Baker[The]LGTitle: The Baker
Series: Workplace Encounters, #6
Author: Serena Yates
Genre: Contemporary
Length: Novel (133 pages)
Publisher: Dreamspinner Press (15 July 2015)
Heat Level: Moderate
Heart Rating: ♥♥♥♥4Hearts
Blurb: Ian Wallace works as a baker for his tyrannical father in the family-owned Scottish Bakehouse in Casper, Wyoming. He wants to represent the bakery in the upcoming Tartan Day competition, but his father refuses to reveal the secret ingredients that make them so successful—unless Ian gets married and has a son, proving he is fit to continue the family line.

Just before New Year’s Eve, Cameron Lewis, a former Marine turned police detective, comes into the bakery for donuts for his department and some black buns for himself. Cameron is hooked, and as his visits become more frequent, they stir Ian’s father’s suspicions. But threats can’t stop Ian from donning his kilt and entering the competition anyway—to show his father what he can do on his own.

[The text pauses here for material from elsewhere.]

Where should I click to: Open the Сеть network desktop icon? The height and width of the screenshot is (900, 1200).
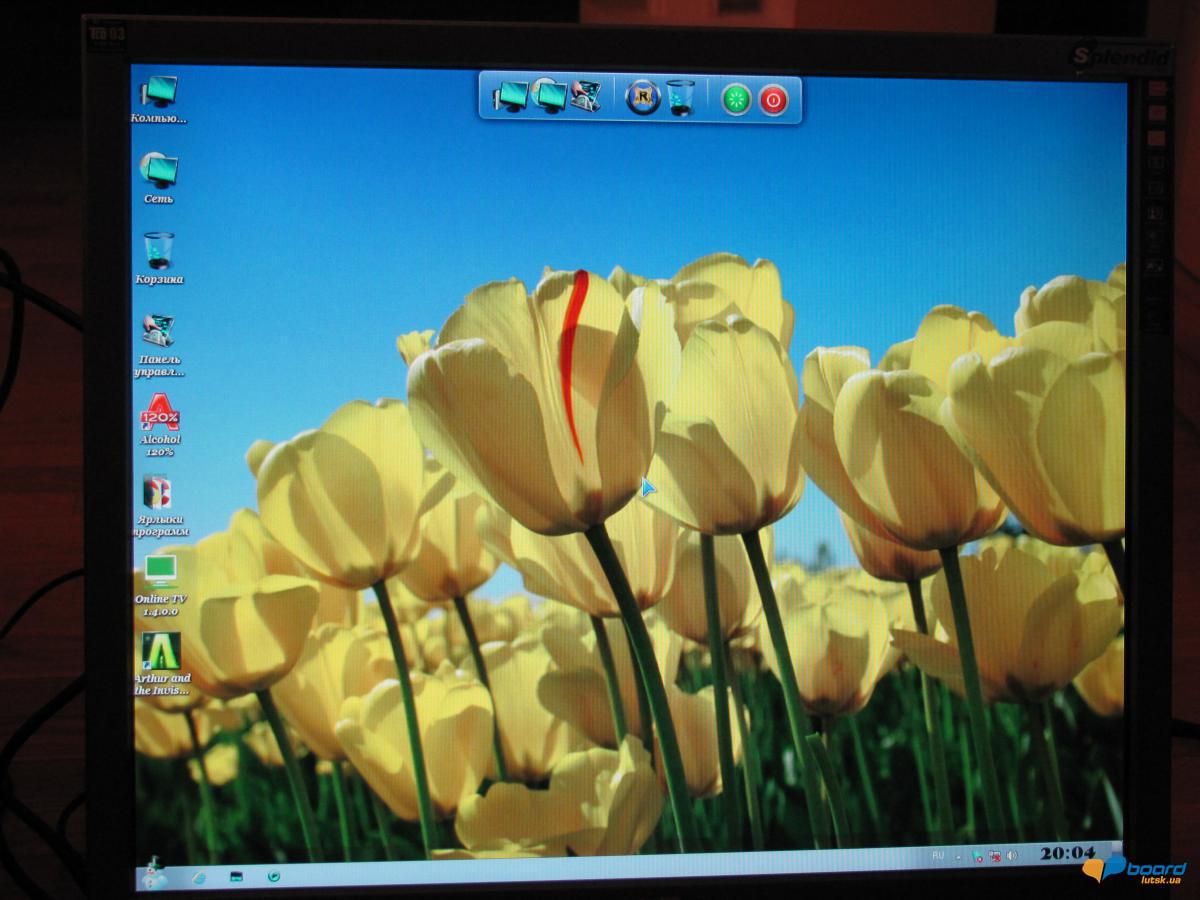[158, 171]
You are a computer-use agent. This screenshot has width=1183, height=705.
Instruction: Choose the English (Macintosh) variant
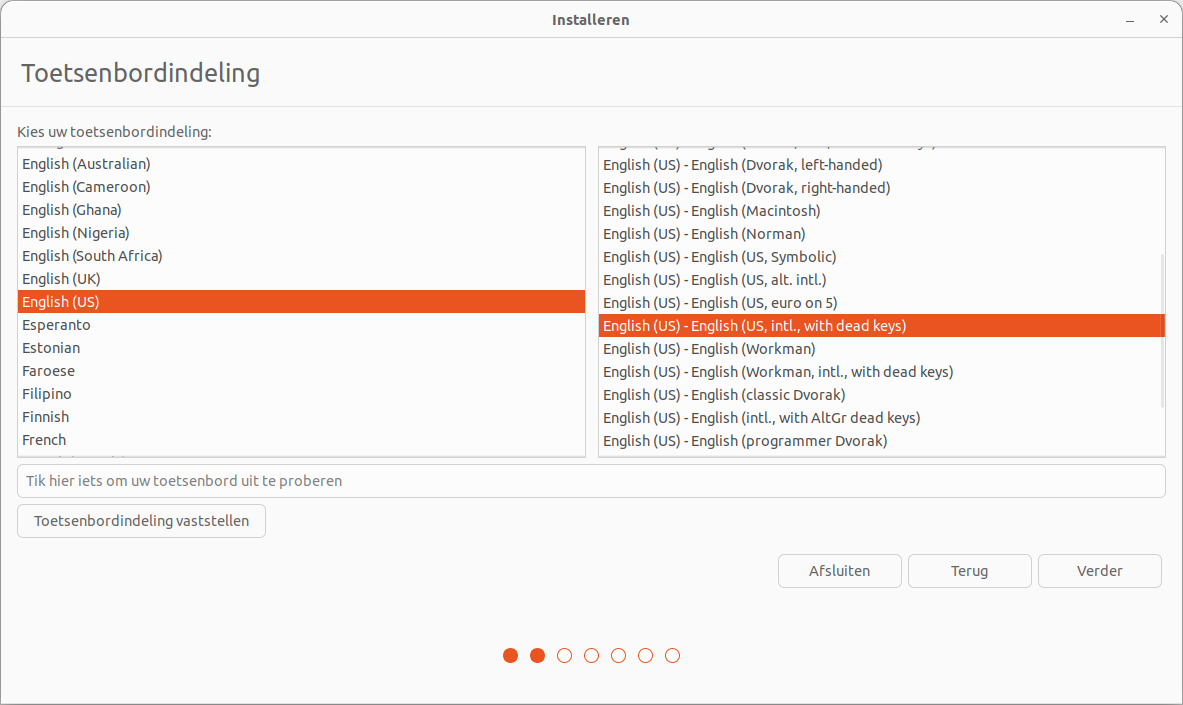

Though he might not have the secret ingredients, Ian and Cameron might still discover a recipe for happiness.

ISBN: 9781634762113

Product Link:

Reviewer: Prime

Review: The Baker is the sixth book in Serena Yates’ Workplace Encounters series. However, none of the books are related and are stand alone stories. This is the second edition of The Baker, with Dreamspinner Press re-releasing the whole series. I read the first edition and could not tell the difference for the most part (my memory is a tad dodgy, though). I could not find exactly how the word count has changed on this new edition.

Once again, it seems that the clunky wording which I criticised in the first few books is there but it is not the problem that it had presented before. Although the author’s writing style will not agree with everyone, it can be rather wordy at times. The blurb also continues to be good and accurate compared to the first few books.

However, the themes of the previous books (closeted MC and MC facing losing their job/business) are there are again but it was presented very differently than in previous books.

The story is about Ian, who comes from a very traditional Scottish family in Wyoming. I suspect the family remained traditional because of the family’s bakery which had been started up by Ian’s grandfather and passed onto his father. Ian loves the bakery and he loves baking. The bakery is famous in town, probably because of Ian’s a-hole father’s “secret recipes” which he refuses to tell even Ian, who is set to inherit the bakery.

Around New Years, things change. Ian hears about a new Scottish festival the town’s mayor wants to hold and have a bake contest with the bakery front and centre. Ian also meets Cameron, a police detective who discovers the bakery one day. Ian has to fight his chauvinistic and homophobic father for a job and the bakery he loves, as well as falling for the hunky detective.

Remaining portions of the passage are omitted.